Karnataka is also ranked third across top states in India in terms of low ratio of interest cost i.e. 0.11 for total interest paid in current year for loans outstanding in previous year. Only Odisha (0.08) and Chhattisgarh (0.11) are ahead of the state in this regard.

While the study noted that overall, Karnataka has performed decently on different parameters like – growth in number of industries (#5), capacity utilisation and capital structure (#6), input cost (#7) and road density (#10), however, the state needs to focus on improving efficiency along with low employee cost and higher rail density.

With a ratio of 1.29, Maharashtra has emerged on top with growth in terms of entrepreneurs memorandum (EM) part-II filed by micro, small and medium enterprises (MSMEs) at District Industrial Centres in 2014-15 over 2012-13.

“Though Maharashtra has been at par with Karnataka but if the state continues to focus on promoting ease of doing business, it can emerge as a potential investment hub for various sectors,” the report asserted.

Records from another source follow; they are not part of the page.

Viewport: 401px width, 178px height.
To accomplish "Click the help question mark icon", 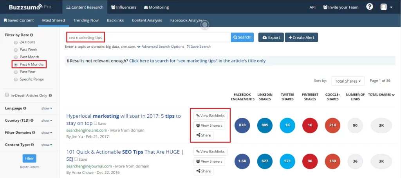I will pyautogui.click(x=369, y=7).
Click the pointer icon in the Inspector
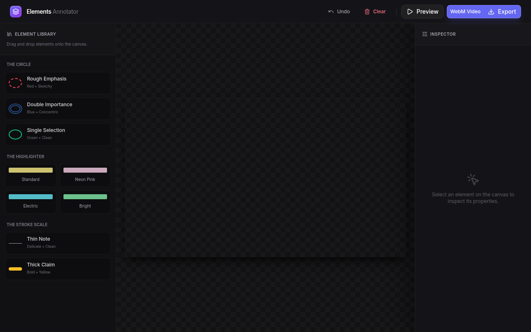This screenshot has height=332, width=531. tap(473, 180)
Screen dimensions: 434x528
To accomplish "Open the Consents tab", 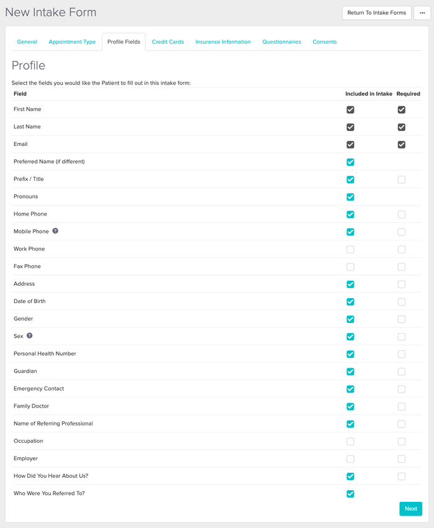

The ASSOCHAM Economic Research Bureau (AERB) had considered various parameters like number of factories, output value, working capital, net fixed capital formation, fixed capital, finished goods, capital invested, total inputs and others to ascertain the states’ performance in terms of manufacturing sector.

Highlighting the methodology, the study stated that all states were divided into two three major categories according to geographical conditions, viz., north-eastern, Himalayan and mainstream states. Mainstream states were further divided into two sub-categories, namely, excellence and emergence.

Further, the data was taken for each state from sources like Annual Survey of Industries, Ministry of Statistics and Programme Implementation, Government of India website for a five year period between 2009-10 to 2014-15.

The study also highlighted various challenges being faced by India’s manufacturing sector – competitive cost and technology being offered by countries like Bangladesh, China, Indonesia, Korea, Singapore and Taiwan.

While development process in other countries follows a transition from agriculture to manufacturing and then towards services sector, however India’s growth has been services sector-led as such there have always been concerns about sustainability of such a growth.

Highlighting the importance of increasing share of manufacturing sector in India’s gross domestic product (GDP) to absorb a young workforce as bulk of population relies on agriculture for employment.

“The Union Government must address issues relating to poor product quality, infrastructural bottlenecks and inadequate efforts at research and development from a holistic macro perspective as they have collectively taken a toll on India’s manufacturing competitiveness,” the study said.

Considering that majority of investment projects in the manufacturing sector are stuck in different stages of implementation, ASSOCHAM has time and again suggested the Union Government to develop a strong plan to prioritise speeding-up the process by creating a target-oriented roadmap.

At the same time it stated that private investors must also be held accountable and be penalised if projects get delayed or stuck due to improper planning, change of ownership, lack of finance, absence of co-ordination with contractors and other related issues.